What you return must match the listing below word for word.

START Data for this exercise

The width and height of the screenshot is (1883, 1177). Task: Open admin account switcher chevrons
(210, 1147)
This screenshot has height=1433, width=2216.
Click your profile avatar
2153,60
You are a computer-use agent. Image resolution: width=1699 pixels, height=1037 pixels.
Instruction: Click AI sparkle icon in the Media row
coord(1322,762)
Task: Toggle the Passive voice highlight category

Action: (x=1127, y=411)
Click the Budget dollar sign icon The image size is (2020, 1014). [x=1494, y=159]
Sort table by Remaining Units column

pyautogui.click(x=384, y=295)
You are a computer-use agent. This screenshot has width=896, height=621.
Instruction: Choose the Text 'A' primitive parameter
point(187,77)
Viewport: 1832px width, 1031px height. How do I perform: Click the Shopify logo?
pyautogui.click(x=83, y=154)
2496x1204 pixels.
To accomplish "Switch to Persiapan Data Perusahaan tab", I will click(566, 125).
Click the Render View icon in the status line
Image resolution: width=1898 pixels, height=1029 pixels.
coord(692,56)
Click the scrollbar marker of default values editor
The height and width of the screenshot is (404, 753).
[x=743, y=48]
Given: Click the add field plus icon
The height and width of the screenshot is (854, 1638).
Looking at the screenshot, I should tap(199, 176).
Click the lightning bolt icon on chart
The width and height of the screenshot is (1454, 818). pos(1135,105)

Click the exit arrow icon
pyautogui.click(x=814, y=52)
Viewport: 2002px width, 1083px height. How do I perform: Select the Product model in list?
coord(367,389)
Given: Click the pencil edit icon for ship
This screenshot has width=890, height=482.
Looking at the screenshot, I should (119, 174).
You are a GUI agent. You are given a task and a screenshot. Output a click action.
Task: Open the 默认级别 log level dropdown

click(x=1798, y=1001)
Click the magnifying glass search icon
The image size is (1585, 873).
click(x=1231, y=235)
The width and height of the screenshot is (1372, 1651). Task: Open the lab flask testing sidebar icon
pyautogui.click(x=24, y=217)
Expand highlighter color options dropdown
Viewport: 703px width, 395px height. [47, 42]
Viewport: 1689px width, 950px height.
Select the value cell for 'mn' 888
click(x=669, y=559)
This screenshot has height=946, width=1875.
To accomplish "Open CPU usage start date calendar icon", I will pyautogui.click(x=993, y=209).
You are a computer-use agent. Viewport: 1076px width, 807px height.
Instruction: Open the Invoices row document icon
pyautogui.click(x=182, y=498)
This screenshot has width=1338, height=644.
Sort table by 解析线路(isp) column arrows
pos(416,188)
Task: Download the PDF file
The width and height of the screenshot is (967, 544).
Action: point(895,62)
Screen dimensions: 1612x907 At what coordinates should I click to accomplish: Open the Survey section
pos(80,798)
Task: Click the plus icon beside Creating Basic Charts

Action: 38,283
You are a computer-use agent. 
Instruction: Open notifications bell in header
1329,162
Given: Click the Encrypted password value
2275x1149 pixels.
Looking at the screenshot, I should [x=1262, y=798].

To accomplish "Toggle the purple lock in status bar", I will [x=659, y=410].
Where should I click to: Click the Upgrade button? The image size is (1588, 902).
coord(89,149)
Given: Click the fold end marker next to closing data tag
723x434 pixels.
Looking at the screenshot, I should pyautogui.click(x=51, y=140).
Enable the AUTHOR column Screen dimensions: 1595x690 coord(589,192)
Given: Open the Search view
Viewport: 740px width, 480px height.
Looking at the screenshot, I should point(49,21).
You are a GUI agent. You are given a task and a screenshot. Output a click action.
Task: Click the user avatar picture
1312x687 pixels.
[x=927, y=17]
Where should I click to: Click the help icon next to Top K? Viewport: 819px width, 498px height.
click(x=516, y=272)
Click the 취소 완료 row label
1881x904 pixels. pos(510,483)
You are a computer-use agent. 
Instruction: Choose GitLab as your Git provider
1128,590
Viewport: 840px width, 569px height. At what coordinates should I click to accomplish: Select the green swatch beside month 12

END Data for this exercise

■ **Task response**
The width and height of the screenshot is (1883, 1177). Task: Open admin account switcher chevrons
(210, 1147)
This screenshot has height=1433, width=2216.
Click your profile avatar
2153,60
You are a computer-use agent. Image resolution: width=1699 pixels, height=1037 pixels.
Instruction: Click AI sparkle icon in the Media row
coord(1322,762)
Task: Toggle the Passive voice highlight category

Action: (x=1127, y=411)
Click the Budget dollar sign icon The image size is (2020, 1014). [x=1494, y=159]
Sort table by Remaining Units column

pyautogui.click(x=384, y=295)
You are a computer-use agent. This screenshot has width=896, height=621.
Instruction: Choose the Text 'A' primitive parameter
point(187,77)
Viewport: 1832px width, 1031px height. How do I perform: Click the Shopify logo?
pyautogui.click(x=83, y=154)
2496x1204 pixels.
To accomplish "Switch to Persiapan Data Perusahaan tab", I will click(566, 125).
Click the Render View icon in the status line
Image resolution: width=1898 pixels, height=1029 pixels.
coord(692,56)
Click the scrollbar marker of default values editor
The height and width of the screenshot is (404, 753).
[x=743, y=48]
Given: Click the add field plus icon
The height and width of the screenshot is (854, 1638).
Looking at the screenshot, I should tap(199, 176).
Click the lightning bolt icon on chart
The width and height of the screenshot is (1454, 818). pos(1135,105)

Click the exit arrow icon
pyautogui.click(x=814, y=52)
Viewport: 2002px width, 1083px height. How do I perform: Select the Product model in list?
coord(367,389)
Given: Click the pencil edit icon for ship
This screenshot has width=890, height=482.
Looking at the screenshot, I should (119, 174).
You are a GUI agent. You are given a task and a screenshot. Output a click action.
Task: Open the 默认级别 log level dropdown

click(x=1798, y=1001)
Click the magnifying glass search icon
The image size is (1585, 873).
click(x=1231, y=235)
The width and height of the screenshot is (1372, 1651). Task: Open the lab flask testing sidebar icon
pyautogui.click(x=24, y=217)
Expand highlighter color options dropdown
Viewport: 703px width, 395px height. [47, 42]
Viewport: 1689px width, 950px height.
Select the value cell for 'mn' 888
click(x=669, y=559)
This screenshot has height=946, width=1875.
To accomplish "Open CPU usage start date calendar icon", I will pyautogui.click(x=993, y=209).
You are a computer-use agent. Viewport: 1076px width, 807px height.
Instruction: Open the Invoices row document icon
pyautogui.click(x=182, y=498)
This screenshot has width=1338, height=644.
Sort table by 解析线路(isp) column arrows
pos(416,188)
Task: Download the PDF file
The width and height of the screenshot is (967, 544).
Action: point(895,62)
Screen dimensions: 1612x907 At what coordinates should I click to accomplish: Open the Survey section
pos(80,798)
Task: Click the plus icon beside Creating Basic Charts

Action: 38,283
You are a computer-use agent. 
Instruction: Open notifications bell in header
1329,162
Given: Click the Encrypted password value
2275x1149 pixels.
Looking at the screenshot, I should [x=1262, y=798].

To accomplish "Toggle the purple lock in status bar", I will [x=659, y=410].
Where should I click to: Click the Upgrade button? The image size is (1588, 902).
coord(89,149)
Given: Click the fold end marker next to closing data tag
723x434 pixels.
Looking at the screenshot, I should pyautogui.click(x=51, y=140).
Enable the AUTHOR column Screen dimensions: 1595x690 coord(589,192)
Given: Open the Search view
Viewport: 740px width, 480px height.
Looking at the screenshot, I should point(49,21).
You are a GUI agent. You are given a task and a screenshot. Output a click action.
Task: Click the user avatar picture
1312x687 pixels.
[x=927, y=17]
Where should I click to: Click the help icon next to Top K? Viewport: 819px width, 498px height.
click(x=516, y=272)
Click the 취소 완료 row label
1881x904 pixels. pos(510,483)
You are a computer-use agent. 
Instruction: Choose GitLab as your Git provider
1128,590
Viewport: 840px width, 569px height. At what coordinates should I click to accomplish: Select the green swatch beside month 12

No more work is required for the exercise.